Or: What to do when your Perl script suddenly stops working
Sunday 16 September, 2007

Let's consider a common situation in bioinformatics: You're handed a text file from a collaborator: annotation.txt. As usual, the file isn't in a common format, and you want to grab some data from it for inclusion in an upcoming paper. The solution is straight foward enough: write a script that parses the file and spits out the required data to the terminal, or another file.

Piece of cake. You put together a Perl script and get the data out by lunch time. Later that month, you need to get at some additional data in the text file, so you rework your script, export the data, and go about submitting your paper.

Some time passes.

The reviews of your paper eventually come back: Reviewer 1 loved it, but Reviewer 2 would like clarification on some results that rely on annotation.txt. You grab the script to parse the file one more time and it fails.

Why, where, who, what?

Three things are now certain: it was working; it's not now; you're going to have to fix it before replying to the editor.

Ouch.

So you go back through your script: to unfamiliar regular expressions that made sense at the time, echoing variables to remind you of what represents what, reworking things that look wrong, fixing bugs, reordering the code...

STOP. Step away from the keyboard. This is lunacy.

You're experiencing a common problem: I call it The Fall Back. Instead of writing a response to the editor with new supporting data, you've fallen backwards in time, direction, concentration and motivation, in to resurrecting a trivial script.

In the best case, the fix will be obvious, at worst, you won't find the problem and a rewritten script will produce different results. This has caught me out (along with many talented colleagues) in the past. The solution helps you to step forward, and to keep moving forward without retreading old ground. With only a few simple changes, we can avoid The Fall altogether, write less code, and return our focus to innovation and problem solving.

Stepping forwards

Ideally we'd like to make sure that we never fall backwards. It's disheartening, for a start. Moreover, it breaks up the natural flow of our ideas, and puts us under even greater time pressures: with the speed at which scientific research moves, this can be catastrophic.
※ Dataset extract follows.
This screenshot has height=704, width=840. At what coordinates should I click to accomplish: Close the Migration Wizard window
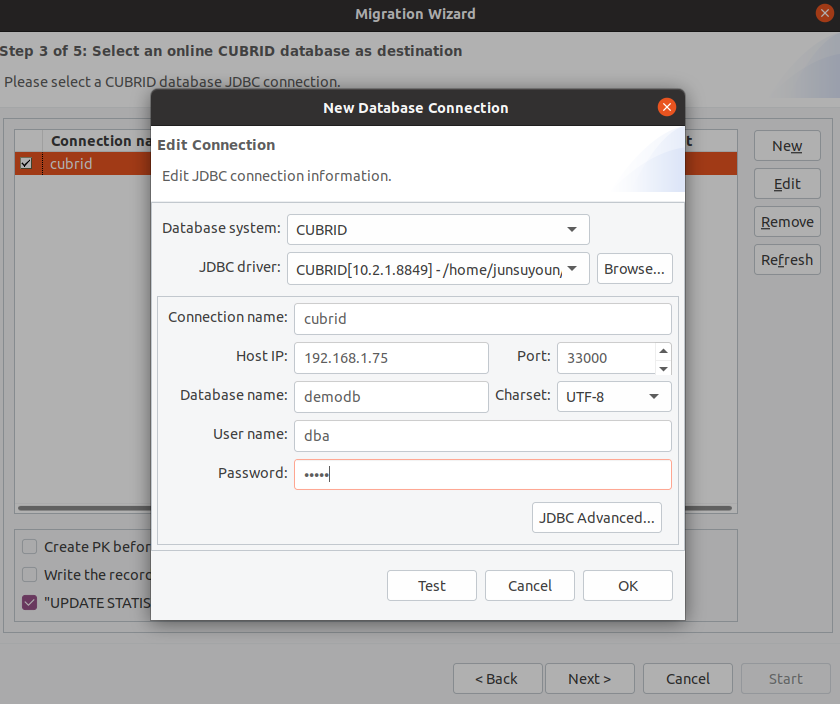(823, 13)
When developing software to support research, we need to make sure that that software is as flexible and maintainable as possible, rather than the rate determining step.

Where to start

A simple set of guidelines can help us step forward.

  • Pillar 1: Manage your source code
    Version control helps keep code up to date, in sync and available. It acts rather like a librarian: checking in new and updated source code, and checking out entire projects on demand.

    When code is placed under version control, it is possible to monitor and track changes, allowing you to roll back to previous versions if necessary, and identify key changes in the code base. If you're planning on sharing your code with others, all potential users can grab a copy of your code from the repository, each of which can be kept up to date with your central changes. The code base can also be modified by multiple people at the same time.

  • Pillar 2: Test, test, test
    Without doubt the best way to avoid the Fall Back is through unit testing. In short, in addition to the script that does the heavy lifting, we also write another program, which tests that the heavy lifting is done correctly. This may sound like extra work, but in practice it soon becomes second nature.

  • Pillar 3: Automate repetitive tasks
    Repetitive tasks are simply a pain when they have to be performed manually. Common tasks like making sure a file is in the correct directory, or bundling up an application for deployment can be simply streamlined and performed with a single command. This ensures that they are done right each and every time, without the worry that a vital step could be forgotten.
In the forthcoming weeks, we'll look at these three pillars in depth. Each one requires only a few changes to the way we develop code, but brings with it a huge benefit, and a reduced risk of The Fall Back.